Мы потеряли дар речи: это мы решили обмануть?
Ну а тетка продолжила:
– Небось в холодильник забыли убрать, вот кура и стухла! А теперь все на нас хотите свалить? Стухнули курицу и денег хотите? И чека нет? Ну рассмешили!
Чек я, конечно же, выкинула – зачем мне чек на цыпленка? Скорее всего, просто его не взяла.
– Не, не пройдет! – И тетка затрясла головой так, что зазвенели сережки, богатые такие сережки, золотые, с голубым камнем, и кудряшки затряслись – мелкие вытравленные кудряшки после химической завивки. И брыли дряблые затряслись. И физиономия побагровела.
– Ничего у вас не получится, – повторила она. – Вы свободны.
И тут мы расхохотались.
«Стухнули курицу, самые умные, студенты небось, вы свободны» – чем не шедевр?
В одном себе не отказали – швырнули этого несчастного тухлого цыпленка в тетку. Жаль, не попали – увернулась. Видимо, опыт большой.
Странное дело – прошло сорок лет, а я помню эту дурацкую и противную историю. Помню как сейчас даже форму серег в ушах этой тетки. И цвет помады. И облезлый лак на пальцах-сосисках.

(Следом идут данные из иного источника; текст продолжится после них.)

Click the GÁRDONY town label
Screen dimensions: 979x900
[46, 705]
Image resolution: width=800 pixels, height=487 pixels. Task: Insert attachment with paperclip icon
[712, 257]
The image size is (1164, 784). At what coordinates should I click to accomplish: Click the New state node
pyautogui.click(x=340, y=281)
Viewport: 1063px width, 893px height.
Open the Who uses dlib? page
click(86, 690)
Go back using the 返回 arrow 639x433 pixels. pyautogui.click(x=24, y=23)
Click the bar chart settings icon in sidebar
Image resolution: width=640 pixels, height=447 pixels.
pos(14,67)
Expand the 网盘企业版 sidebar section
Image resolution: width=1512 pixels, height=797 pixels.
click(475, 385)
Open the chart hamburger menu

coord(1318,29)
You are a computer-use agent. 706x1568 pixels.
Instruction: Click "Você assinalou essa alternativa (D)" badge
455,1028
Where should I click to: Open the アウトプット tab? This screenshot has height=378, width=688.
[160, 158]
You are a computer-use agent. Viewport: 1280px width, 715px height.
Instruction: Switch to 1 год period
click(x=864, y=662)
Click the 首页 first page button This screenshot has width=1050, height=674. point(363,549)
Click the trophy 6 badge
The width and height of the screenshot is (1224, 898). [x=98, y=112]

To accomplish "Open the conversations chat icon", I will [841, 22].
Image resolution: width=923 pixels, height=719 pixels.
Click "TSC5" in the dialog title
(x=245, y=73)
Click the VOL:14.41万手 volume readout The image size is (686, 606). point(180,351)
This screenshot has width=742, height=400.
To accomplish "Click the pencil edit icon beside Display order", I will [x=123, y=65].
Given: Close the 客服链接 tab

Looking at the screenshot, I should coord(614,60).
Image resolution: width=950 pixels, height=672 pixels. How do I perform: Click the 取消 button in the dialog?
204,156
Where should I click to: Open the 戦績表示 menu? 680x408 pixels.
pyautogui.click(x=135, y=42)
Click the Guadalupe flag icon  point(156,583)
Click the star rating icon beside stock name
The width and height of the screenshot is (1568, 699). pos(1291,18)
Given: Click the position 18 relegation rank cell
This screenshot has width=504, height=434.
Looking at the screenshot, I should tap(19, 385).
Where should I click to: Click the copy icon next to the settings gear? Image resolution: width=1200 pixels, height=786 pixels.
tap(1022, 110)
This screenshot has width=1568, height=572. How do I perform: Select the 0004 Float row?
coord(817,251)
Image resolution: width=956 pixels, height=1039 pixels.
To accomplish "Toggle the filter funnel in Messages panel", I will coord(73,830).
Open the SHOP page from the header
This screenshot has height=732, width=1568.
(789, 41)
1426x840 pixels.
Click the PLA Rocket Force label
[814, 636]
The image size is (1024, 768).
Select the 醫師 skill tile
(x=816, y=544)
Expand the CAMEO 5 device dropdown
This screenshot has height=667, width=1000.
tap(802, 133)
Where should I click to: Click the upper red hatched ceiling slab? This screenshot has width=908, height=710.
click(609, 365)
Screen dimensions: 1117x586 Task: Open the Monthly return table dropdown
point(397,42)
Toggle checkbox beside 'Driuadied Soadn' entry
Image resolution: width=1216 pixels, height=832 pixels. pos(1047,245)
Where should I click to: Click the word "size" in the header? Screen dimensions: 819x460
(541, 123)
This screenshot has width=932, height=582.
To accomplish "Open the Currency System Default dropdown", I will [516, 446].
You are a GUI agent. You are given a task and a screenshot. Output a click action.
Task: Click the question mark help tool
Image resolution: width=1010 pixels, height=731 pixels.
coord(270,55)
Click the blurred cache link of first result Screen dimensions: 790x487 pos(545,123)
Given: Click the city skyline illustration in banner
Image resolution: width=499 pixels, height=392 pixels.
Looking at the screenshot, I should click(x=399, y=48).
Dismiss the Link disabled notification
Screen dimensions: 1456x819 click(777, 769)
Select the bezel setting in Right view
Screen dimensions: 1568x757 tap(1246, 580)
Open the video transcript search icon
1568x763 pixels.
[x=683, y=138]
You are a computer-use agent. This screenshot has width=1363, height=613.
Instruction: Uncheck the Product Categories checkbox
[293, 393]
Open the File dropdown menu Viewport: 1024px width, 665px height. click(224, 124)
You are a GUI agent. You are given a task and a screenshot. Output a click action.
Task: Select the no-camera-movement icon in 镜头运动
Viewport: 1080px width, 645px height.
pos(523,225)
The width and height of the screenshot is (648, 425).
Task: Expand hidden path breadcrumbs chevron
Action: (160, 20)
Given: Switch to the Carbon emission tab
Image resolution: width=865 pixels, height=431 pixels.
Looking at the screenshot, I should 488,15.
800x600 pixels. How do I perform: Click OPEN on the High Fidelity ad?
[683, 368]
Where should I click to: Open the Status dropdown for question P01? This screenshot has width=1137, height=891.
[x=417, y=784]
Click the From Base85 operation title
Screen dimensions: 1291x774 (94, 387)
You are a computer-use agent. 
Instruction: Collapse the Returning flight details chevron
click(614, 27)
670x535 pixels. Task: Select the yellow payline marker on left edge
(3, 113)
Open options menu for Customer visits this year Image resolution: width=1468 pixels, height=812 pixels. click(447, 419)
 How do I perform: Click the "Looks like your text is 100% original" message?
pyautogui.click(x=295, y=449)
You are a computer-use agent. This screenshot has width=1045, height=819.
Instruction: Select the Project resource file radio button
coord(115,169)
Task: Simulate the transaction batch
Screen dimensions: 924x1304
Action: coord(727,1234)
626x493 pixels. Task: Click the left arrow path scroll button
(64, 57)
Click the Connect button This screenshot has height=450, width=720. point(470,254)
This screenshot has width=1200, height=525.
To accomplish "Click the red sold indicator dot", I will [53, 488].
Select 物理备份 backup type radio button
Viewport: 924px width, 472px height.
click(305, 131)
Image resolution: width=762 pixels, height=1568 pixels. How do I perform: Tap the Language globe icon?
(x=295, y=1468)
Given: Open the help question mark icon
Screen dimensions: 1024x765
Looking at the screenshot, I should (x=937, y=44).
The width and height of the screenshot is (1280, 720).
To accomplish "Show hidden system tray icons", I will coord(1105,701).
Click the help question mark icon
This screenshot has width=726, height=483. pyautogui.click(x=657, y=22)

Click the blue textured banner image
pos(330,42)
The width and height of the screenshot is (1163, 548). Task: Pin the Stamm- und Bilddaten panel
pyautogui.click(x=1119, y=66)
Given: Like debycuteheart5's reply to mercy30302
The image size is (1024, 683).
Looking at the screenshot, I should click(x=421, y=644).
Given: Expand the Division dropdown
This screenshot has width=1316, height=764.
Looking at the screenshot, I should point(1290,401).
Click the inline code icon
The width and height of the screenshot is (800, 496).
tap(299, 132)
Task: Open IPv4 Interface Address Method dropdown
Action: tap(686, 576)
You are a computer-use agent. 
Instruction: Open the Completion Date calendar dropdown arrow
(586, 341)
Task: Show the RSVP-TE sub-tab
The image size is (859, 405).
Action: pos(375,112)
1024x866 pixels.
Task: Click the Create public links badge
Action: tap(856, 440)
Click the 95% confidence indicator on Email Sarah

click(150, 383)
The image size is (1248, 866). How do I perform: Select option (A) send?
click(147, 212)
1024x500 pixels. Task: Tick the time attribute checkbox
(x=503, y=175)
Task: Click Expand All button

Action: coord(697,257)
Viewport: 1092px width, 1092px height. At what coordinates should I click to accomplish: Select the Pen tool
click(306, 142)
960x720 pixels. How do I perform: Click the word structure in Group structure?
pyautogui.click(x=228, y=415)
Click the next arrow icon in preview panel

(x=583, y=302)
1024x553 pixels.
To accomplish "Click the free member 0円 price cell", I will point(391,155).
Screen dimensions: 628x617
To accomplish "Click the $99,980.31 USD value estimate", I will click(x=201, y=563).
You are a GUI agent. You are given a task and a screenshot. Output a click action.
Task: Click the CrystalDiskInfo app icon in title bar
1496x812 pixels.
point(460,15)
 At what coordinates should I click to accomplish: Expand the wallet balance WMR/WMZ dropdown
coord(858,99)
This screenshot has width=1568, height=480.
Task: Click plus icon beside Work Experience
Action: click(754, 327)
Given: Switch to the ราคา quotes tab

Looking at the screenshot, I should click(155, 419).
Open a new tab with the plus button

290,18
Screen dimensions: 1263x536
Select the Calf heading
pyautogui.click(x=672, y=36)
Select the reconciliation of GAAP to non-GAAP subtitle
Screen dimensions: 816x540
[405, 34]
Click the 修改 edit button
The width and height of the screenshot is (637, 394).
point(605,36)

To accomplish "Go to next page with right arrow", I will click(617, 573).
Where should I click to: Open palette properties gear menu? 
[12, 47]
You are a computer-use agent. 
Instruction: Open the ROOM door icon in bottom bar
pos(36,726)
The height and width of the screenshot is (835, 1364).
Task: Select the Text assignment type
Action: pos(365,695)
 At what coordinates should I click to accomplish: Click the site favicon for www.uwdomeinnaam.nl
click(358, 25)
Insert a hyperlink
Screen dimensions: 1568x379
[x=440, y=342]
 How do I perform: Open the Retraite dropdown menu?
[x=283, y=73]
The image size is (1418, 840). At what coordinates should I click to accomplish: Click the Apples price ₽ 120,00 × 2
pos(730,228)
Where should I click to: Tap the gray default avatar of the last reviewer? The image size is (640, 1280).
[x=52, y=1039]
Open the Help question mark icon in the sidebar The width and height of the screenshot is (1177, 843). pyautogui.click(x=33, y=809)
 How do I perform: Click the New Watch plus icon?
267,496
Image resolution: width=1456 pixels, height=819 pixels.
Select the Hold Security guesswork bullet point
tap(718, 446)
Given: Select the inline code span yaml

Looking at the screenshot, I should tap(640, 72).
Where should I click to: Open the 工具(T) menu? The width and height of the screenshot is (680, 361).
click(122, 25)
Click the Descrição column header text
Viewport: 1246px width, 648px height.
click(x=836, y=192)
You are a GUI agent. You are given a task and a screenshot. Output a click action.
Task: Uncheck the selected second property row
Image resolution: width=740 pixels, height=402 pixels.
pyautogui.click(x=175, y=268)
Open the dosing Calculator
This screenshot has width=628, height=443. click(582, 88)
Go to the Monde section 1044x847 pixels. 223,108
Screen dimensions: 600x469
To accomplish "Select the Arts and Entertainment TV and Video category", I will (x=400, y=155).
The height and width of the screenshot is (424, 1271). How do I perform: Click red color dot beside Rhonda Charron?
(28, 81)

Мелочь, а помню… Унижение сложно забыть.
И совсем другая картинка.
Возвращаемся на машине домой с Кавказа, точнее из Геленджика, 1989 год.
Какую-то скромную еду в дорогу взяли, все, что удалось достать: несколько крутых яиц, кусок отвратного сыра, огурцы, помидоры, банка рыбных консервов. Но уже все подъели, а путь неблизкий.
Проснувшийся семилетний сын начал ныть, что голоден. Вообще он не нытик, парень терпеливый, но тут, видимо, приперло.
Никаких городов в доступности нет, есть редкие поселки с покосившимися, хлипкими магазинчиками. Останавливаемся. Захожу. Стерильная чистота. Из еды – ни-че-го! Нет, кое-что полки «украшает» – трехлитровые банки с соком, банки с повидлом и томатной пастой, макароны на развес и ржавая, тощая, плохо пахнущая селедка.
Я чуть не плачу – нет даже хлеба! Что делать, чем накормить дитя?
Напоминаю – ни придорожных кафе, ни закусочных на заправках – ничего тогда не было. Нет даже плавленых сырков! Ну не селедкой же ребенка кормить. Да и макароны нам не сварить, нет у нас ни туристического котелка, ни треноги.
Продавщица скользит по мне недобрым взглядом. Почему недобрым – не понимаю. Что я ей сделала?
– С откудова? – строго, как следователь, сдвинув широкие, густо подмалеванные черным карандашом брови, спрашивает она.
– Из отпуска едем, – вздыхаю я и тихо, словно стесняясь, добавляю жалостливым голосом, надеясь на сострадание: – А сами мы из Москвы. Далеко еще, ребенок есть просит. Что делать – не знаю…
Продавщица недобро усмехается:
– Знаем мы вас, москвичей! У самих-то прилавки ломятся, а мы здесь крошек с барского стола и тех не имеем!
Известное дело, в провинции нас, москвичей, не жалуют. Да если бы я была одна! Шарахнула бы дверью, ушла, но в машине голодный ребенок, и я готова на любые унижения.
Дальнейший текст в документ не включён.